“AI privilege” or why and how should our chats with AIs be legally protected?
About:
Join us for a moderated discussion on a question that is quickly moving from science fiction to subpoena practice: Should your conversations with an AI assistant be legally protected?
Millions of people now ask chatbots questions they might hesitate to put in an email, say to a co-worker, or admit to a friend. They use artificial-intelligence tools to think through legal problems, medical fears, family conflicts, business plans, and private doubts. The systems feel confidential. The law does not yet treat them that way.
Recent developments have made the gap harder to ignore. In December 2025, a federal court ordered OpenAI to produce 20 million ChatGPT conversations to opposing counsel in a copyright case. Three months later, the order expanded to cover another 88 million conversations. None belonged to anyone involved in the litigation. They belonged to ordinary users who had typed into a system they experienced as private.

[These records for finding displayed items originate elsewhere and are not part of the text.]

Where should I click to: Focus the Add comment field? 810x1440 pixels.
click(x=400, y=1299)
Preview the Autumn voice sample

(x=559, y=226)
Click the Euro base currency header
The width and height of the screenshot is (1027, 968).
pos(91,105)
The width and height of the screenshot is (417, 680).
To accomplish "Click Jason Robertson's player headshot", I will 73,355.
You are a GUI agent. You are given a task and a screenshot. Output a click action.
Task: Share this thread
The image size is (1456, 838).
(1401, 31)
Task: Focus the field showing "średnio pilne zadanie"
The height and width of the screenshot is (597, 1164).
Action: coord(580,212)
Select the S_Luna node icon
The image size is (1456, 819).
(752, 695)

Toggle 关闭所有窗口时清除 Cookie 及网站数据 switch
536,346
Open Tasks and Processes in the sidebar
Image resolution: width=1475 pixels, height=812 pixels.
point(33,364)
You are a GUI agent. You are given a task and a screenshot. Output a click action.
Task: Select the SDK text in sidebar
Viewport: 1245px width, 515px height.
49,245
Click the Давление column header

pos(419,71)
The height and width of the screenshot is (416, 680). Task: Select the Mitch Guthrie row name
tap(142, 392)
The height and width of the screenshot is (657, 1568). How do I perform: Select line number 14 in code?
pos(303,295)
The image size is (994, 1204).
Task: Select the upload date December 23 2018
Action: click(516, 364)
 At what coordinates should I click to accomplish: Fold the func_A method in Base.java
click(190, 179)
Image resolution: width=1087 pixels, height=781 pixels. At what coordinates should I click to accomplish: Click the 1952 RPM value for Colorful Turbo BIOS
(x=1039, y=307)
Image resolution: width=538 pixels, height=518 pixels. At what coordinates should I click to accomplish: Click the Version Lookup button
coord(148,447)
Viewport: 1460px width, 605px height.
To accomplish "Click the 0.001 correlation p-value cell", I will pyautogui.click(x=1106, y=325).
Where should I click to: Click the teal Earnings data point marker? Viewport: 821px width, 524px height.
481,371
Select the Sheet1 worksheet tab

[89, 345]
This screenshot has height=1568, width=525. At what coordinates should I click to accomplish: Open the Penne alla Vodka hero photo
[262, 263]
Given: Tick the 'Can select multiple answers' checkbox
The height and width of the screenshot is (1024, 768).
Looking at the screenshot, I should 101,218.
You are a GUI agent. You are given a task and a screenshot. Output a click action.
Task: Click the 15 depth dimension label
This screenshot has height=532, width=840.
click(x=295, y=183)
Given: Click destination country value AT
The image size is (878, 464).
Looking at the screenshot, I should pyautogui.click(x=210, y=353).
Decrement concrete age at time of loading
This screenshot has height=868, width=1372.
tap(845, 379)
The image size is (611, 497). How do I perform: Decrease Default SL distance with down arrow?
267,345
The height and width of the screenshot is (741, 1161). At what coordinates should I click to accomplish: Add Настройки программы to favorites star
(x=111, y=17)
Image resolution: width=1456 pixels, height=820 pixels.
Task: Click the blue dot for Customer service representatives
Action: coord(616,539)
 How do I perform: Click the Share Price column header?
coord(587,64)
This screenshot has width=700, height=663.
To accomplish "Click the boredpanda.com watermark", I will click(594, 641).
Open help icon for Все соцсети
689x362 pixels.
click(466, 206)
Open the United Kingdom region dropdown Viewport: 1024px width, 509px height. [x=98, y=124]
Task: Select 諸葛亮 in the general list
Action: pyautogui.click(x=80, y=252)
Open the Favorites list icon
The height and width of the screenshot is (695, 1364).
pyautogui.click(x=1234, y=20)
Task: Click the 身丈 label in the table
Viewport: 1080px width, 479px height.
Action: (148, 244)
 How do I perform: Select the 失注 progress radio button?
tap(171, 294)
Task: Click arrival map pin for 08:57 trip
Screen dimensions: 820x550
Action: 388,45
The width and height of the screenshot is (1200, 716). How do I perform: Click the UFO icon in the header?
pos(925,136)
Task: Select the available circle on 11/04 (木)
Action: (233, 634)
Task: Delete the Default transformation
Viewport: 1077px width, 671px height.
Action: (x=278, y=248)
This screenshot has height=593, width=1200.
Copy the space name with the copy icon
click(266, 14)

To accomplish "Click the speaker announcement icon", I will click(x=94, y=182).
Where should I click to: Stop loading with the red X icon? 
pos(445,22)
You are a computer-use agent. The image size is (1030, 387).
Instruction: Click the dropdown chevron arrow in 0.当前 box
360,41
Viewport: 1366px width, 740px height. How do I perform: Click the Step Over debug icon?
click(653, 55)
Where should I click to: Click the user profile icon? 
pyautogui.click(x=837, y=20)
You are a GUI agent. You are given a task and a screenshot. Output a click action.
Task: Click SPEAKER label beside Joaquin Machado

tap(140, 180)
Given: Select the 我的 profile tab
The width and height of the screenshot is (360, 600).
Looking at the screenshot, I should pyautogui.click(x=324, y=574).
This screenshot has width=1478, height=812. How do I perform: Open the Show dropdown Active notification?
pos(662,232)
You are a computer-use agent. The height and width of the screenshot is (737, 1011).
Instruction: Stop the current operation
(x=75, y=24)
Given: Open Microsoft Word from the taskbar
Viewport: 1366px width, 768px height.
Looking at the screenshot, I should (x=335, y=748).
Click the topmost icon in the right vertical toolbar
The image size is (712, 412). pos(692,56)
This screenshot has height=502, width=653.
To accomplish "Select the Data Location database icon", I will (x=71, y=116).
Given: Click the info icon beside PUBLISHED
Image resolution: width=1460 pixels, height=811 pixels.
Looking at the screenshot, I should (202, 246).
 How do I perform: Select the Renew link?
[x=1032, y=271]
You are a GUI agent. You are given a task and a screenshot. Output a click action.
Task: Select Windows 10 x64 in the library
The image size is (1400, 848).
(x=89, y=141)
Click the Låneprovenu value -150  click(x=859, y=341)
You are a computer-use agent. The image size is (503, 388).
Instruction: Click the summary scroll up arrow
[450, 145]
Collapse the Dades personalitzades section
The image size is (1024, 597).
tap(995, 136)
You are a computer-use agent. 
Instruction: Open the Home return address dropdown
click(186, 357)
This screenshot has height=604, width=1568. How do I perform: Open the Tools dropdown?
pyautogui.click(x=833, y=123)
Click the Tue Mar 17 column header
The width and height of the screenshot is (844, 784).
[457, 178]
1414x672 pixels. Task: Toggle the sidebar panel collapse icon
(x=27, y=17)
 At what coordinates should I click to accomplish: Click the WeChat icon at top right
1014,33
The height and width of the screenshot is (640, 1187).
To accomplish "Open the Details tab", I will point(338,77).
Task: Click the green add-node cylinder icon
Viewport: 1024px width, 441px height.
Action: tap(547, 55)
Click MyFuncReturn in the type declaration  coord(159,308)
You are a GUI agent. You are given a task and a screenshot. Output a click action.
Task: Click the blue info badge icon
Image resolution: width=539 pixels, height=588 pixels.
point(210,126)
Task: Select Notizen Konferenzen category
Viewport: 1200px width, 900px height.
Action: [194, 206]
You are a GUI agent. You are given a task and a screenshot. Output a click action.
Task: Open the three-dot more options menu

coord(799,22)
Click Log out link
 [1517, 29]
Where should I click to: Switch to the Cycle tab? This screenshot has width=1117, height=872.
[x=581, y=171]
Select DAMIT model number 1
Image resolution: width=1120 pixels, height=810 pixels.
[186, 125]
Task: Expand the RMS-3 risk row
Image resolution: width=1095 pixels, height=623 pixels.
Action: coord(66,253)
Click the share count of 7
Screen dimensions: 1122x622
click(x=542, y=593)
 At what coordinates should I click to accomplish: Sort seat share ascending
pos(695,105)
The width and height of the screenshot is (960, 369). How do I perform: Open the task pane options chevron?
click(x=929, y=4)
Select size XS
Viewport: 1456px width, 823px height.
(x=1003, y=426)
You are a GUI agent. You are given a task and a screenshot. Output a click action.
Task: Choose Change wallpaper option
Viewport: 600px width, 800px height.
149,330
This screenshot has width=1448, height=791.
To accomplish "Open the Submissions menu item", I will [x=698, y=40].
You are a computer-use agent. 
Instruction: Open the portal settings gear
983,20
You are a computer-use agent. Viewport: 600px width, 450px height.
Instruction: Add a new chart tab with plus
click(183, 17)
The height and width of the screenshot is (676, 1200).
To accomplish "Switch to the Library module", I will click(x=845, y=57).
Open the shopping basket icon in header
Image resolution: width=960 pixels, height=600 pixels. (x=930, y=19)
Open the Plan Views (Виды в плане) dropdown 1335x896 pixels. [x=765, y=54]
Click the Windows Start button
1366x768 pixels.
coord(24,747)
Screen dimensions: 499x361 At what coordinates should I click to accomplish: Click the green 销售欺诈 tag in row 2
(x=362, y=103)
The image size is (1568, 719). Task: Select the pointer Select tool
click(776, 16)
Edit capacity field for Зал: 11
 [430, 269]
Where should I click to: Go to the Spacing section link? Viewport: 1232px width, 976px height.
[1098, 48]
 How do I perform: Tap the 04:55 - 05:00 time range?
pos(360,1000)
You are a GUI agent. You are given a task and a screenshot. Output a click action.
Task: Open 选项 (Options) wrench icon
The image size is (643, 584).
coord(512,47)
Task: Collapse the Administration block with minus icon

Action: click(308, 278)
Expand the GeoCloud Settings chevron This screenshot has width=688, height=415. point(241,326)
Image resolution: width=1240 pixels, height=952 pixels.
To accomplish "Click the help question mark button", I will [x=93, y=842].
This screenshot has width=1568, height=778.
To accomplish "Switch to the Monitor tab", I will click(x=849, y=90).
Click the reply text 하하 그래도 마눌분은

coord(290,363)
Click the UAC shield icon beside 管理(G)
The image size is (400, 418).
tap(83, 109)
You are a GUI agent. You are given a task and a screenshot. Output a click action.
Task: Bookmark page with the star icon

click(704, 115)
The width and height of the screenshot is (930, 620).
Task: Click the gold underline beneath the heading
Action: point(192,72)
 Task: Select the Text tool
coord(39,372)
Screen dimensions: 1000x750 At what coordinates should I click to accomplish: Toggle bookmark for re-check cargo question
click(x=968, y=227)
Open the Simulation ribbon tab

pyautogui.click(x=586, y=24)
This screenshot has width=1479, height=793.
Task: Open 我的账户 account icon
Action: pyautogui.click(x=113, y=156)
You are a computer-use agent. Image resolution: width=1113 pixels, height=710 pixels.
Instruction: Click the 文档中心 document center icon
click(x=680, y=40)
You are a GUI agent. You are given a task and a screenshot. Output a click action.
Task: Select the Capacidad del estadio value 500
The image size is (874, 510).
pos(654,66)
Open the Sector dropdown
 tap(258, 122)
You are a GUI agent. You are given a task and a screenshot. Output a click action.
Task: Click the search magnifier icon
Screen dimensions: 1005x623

At the same time, U.S. courts split on whether using a consumer artificial-intelligence tool can destroy ordinary work-product protection (Heppner and Warner, February 2026). The Supreme Court heard argument on reverse-keyword warrants that, if extended to chatbots, could identify “everyone who issued a prompt to an AI.” And Meta launched Incognito Chat with Meta AI on WhatsApp, which runs inference inside a hardware-isolated environment that Meta itself cannot inspect.
This event asks whether conversations with AI assistants should receive something like the protection we grant to communications with lawyers, doctors, therapists, or priests. If so, what would be the legal basis? What should the limits be? And what technical safeguards must exist before the law can sensibly promise confidentiality?
Sam Altman has publicly called for an “AI privilege.” But no statute or appellate decision has recognized one. A credible privilege may also require more than a provider’s promise not to look. It may depend on whether the provider can show that it could not betray user confidentiality even under legal compulsion.
We will examine the four main ways a chatbot conversation can escape the confidential space users expect: voluntary corporate disclosure to law enforcement, compelled government access, civil discovery, and breach. We will also discuss the technical architectures—confidential computing, client-side encryption, and “Sealed Mode”—that are beginning to change what providers can credibly promise, and what the law can sensibly protect.
The event will feature a moderated dialogue followed by open Q&A. Lawyers, technologists, regulators, journalists, and ordinary users are all welcome.
Co-organized by:
The International Center for Law & Economics
Technische Universität München
Data Regulation & Innovation Initiative
Speakers:
Mikołaj Barczentewicz is a senior scholar at the International Center for Law & Economics and an associate professor of law at the University of Surrey. He writes EUTechReg and has argued that hardware-backed confidential computing—exemplified by Meta’s Incognito Chat—is the most credible path to combining frontier-grade AI with reasonable data safety. He also argues that voluntary technical self-restraint strengthens, rather than displaces, the case for legal protection.
Theodore Christakis is a professor of international, European, and digital law at Université Grenoble Alpes. He is the author of “You Trust Your Chatbot With Everything. Should You?,” the first integrated treatment of the four pathways described above, including a detailed reconstruction of the NYT v. OpenAI discovery battle and the case for a “Sealed Mode” architecture.